Тогда писатели волей-неволей делили себя на сталинистов и антисталинистов. Бурича это деление совершенно не занимало, он не тратил времени на выяснения, кто с кем и против кого, в писательских сварах видел лишь одну мышиную возню и, как я теперь понимаю, был прав. Это не означает, что он презирал всех и ко всему на свете был равнодушен. Он писал с натуры, обличая самодовольную духовную убогость – и уже в этом была его человеческая позиция, как у Ежи Леца или Джорджа Оруэлла. Но он не занимался риторическим проповедничеством, которое иногда невольно становится одним видом диктата, направленным против другого его вида. Индивидуализм Бурича был обороной собственной свободы от любой нетерпимости, переходящей в ненависть. При всей подчеркнутой отдельности он стал никем не назначенным, но истинным лидером верлибристов, душой первой антологии русского верлибра «День Икс», отстаивая право на многообразность самовыражения, без которого не может развиваться ни один жанр искусства.

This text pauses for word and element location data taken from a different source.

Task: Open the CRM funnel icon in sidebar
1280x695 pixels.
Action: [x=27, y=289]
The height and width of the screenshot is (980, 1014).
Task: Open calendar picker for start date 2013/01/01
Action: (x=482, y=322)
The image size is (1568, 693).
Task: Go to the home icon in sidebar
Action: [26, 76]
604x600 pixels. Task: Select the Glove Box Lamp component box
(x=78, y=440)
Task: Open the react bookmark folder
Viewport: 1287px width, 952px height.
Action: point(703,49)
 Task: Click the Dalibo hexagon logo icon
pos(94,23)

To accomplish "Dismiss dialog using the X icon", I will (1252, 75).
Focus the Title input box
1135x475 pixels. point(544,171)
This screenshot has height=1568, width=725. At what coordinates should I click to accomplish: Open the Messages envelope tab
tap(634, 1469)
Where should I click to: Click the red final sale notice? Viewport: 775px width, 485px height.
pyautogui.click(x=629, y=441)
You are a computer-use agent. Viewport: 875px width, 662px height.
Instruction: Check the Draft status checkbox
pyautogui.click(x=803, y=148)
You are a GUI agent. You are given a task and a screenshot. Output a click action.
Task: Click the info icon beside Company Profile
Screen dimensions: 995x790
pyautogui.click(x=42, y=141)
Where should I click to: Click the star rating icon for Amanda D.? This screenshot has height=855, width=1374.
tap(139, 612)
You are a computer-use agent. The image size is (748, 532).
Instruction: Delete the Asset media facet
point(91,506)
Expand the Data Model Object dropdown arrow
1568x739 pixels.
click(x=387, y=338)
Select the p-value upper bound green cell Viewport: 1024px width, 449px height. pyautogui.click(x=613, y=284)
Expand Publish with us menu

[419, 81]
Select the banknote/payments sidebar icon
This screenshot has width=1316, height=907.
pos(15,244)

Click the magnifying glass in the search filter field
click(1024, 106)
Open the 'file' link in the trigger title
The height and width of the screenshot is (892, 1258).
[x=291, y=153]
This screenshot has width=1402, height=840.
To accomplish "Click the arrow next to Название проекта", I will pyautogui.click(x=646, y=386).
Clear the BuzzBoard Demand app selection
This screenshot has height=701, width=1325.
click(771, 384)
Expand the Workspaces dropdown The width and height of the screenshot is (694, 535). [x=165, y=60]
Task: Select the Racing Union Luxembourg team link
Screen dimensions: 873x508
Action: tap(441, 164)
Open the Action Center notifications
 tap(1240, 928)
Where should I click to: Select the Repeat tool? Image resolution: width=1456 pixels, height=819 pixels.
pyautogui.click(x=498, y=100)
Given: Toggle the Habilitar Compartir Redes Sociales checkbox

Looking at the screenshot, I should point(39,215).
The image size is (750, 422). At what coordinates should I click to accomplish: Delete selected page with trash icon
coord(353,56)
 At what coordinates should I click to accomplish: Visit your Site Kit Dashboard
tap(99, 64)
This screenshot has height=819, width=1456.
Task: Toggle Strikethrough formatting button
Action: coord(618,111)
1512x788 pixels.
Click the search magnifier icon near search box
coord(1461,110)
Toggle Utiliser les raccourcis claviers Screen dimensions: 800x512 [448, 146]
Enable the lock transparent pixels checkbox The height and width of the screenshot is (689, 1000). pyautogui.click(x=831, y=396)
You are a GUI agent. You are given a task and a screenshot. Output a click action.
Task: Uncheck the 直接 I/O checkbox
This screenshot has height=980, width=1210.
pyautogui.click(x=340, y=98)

Рифма, высокомерно объявляемая вне закона бездарными модернистами, так же неуязвима, как и верлибр, на который нападают безнадежно бездарные рифмачи.

Подчеркнутая аристократичность поэзии Бурича напоминала, что провинциализм может быть духовно столичен, а вот показная столичность – безнадежно провинциальной.

Этот человек из страны Верлибрии усвоил уроки не только Ежи Леца, но и наших обэриутов, создававших в Ленинграде свои якобы детские журналы как крошечные, но стойкие крепости против конвейеризации человека.

Один из обэриутов, Николай Заболоцкий, предупреждал о грозящем затоплении интеллигенции агрессивным «совмещанством»:

Но вот все двери растворились,

Повсюду шепот пробежал:

На службу вышли Ивановы

В своих штанах и башмаках. <…>

О мир, свернись одним кварталом,

Одной разбитой мостовой,

Одним проплеванным амбаром,

Одной мышиною норой,

Но будь к оружию готов:

Целует девку – Иванов!

Другой обэриут, Николай Олейников, вторил ему:

Тогда я ощупал себя, свои руки,

Я зубы свои сосчитал,

Потрогал суконные брюки –

И сам я себя не узнал.

Я крикнуть хотел – и не крикнул.

Заплакать хотел – и не смог.

Привыкну, – сказал я, – привыкну.

Однако привыкнуть не мог.

Когда тело и душу наливает, как свинцом, привычка равнодушия к согражданам, родине, человечеству, дела плохи.

Вспоминаю, как мы однажды до хрипа спорили с Буричем: за кем будущее в поэзии – за рифмой или верлибром? Слава Богу, помирились на том, что главное все-таки сама поэзия, не важно, рифмованная или нерифмованная, лишь бы она не чуждалась человечности, чтобы мы эту человечность не потеряли.